··· EXERCISE TEXT
I am having some difficulty getting my head around this problem. I have a MySQL table with a list of UK Post Codes and their longitude and latitude values. I want to be able to carry out a search on the table that will find the closest postcode to the a given long/lat pair.

The query I have been attempting to use is:

"SELECT id, outcode AS thecode, @la := MATCH(lat) AGAINST(?) AS score_lat, @ln := MATCH(lng) AGAINST(?) AS score_lng, @la + @ln AS score_total FROM postcodes ORDER BY score_total DESC LIMIT 10

This however just returns what appears to be random postcodes, for example with Lat: 55.775549 and Long: -4.047556

Array
(
[0] => Array
    (
        [id] => 929
        [thecode] => FK14
        [score_lat] => 0
        [score_lng] => 0
        [score_total] => 0
    )

[1] => Array
    (
        [id] => 2785
        [thecode] => UB3
        [score_lat] => 0
        [score_lng] => 0
        [score_total] => 0
    )

[2] => Array
    (
        [id] => 993
        [thecode] => G70
        [score_lat] => 0
        [score_lng] => 0
        [score_total] => 0
    )

[3] => Array
    (
        [id] => 2849
        [thecode] => WC2B
        [score_lat] => 0
        [score_lng] => 0
        [score_total] => 0
    )

[4] => Array
    (
        [id] => 1057
        [thecode] => GU29
        [score_lat] => 0
        [score_lng] => 0
        [score_total] => 0
    )

[5] => Array
    (
        [id] => 2913
        [thecode] => WS13
        [score_lat] => 0
        [score_lng] => 0
        [score_total] => 0
    )
······
··· INFORMATION SHOWN
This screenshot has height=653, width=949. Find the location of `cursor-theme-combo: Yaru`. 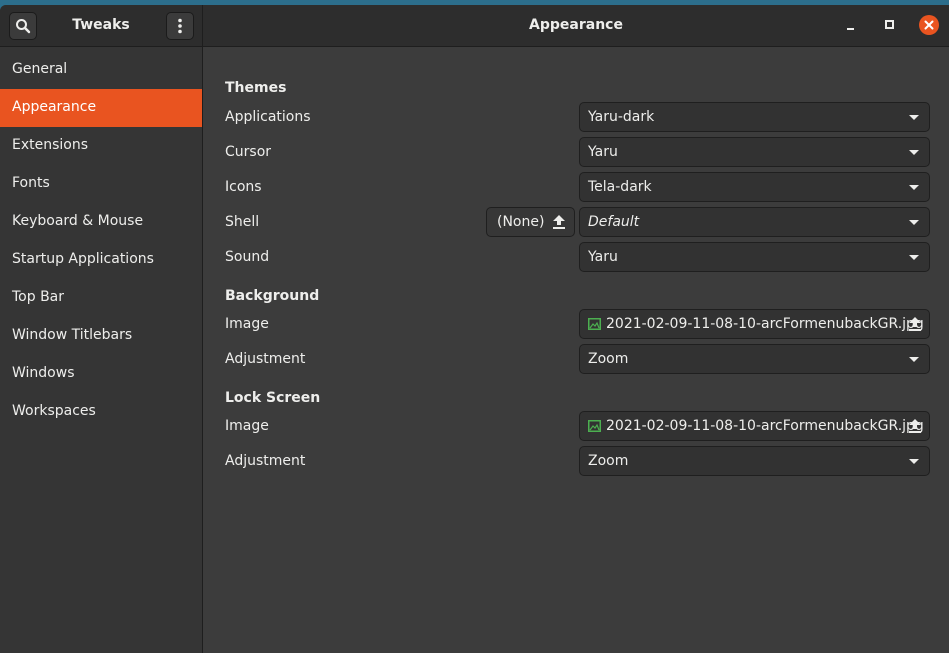

cursor-theme-combo: Yaru is located at coordinates (754, 152).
······
DIRECTIVE A: In the postcode search post, what latitude and longitude are used in the example search?
DIRECTIVE B: Please continue the postcode search post from where it stops.

EXERCISE OUTPUT A: Lat 55.775549 and Long -4.047556.

EXERCISE OUTPUT B:
[6] => Array
    (
        [id] => 1121
        [thecode] => HP20
        [score_lat] => 0
        [score_lng] => 0
        [score_total] => 0
    )

[7] => Array
    (
        [id] => 1185
        [thecode] => IG6
        [score_lat] => 0
        [score_lng] => 0
        [score_total] => 0
    )

[8] => Array
    (
        [id] => 1249
        [thecode] => IV25
        [score_lat] => 0
        [score_lng] => 0
        [score_total] => 0
    )

[9] => Array
    (
        [id] => 1313
        [thecode] => KA8
        [score_lat] => 0
        [score_lng] => 0
        [score_total] => 0
    )
)

The schema of the database is:

CREATE TABLE `postcodes` (
  `id` int(11) NOT NULL auto_increment,
  `outcode` varchar(4) NOT NULL,
  `lat` varchar(20) NOT NULL,
  `lng` varchar(20) NOT NULL,
  PRIMARY KEY  (`id`),
  FULLTEXT KEY `lat` (`lat`),
  FULLTEXT KEY `lng` (`lng`)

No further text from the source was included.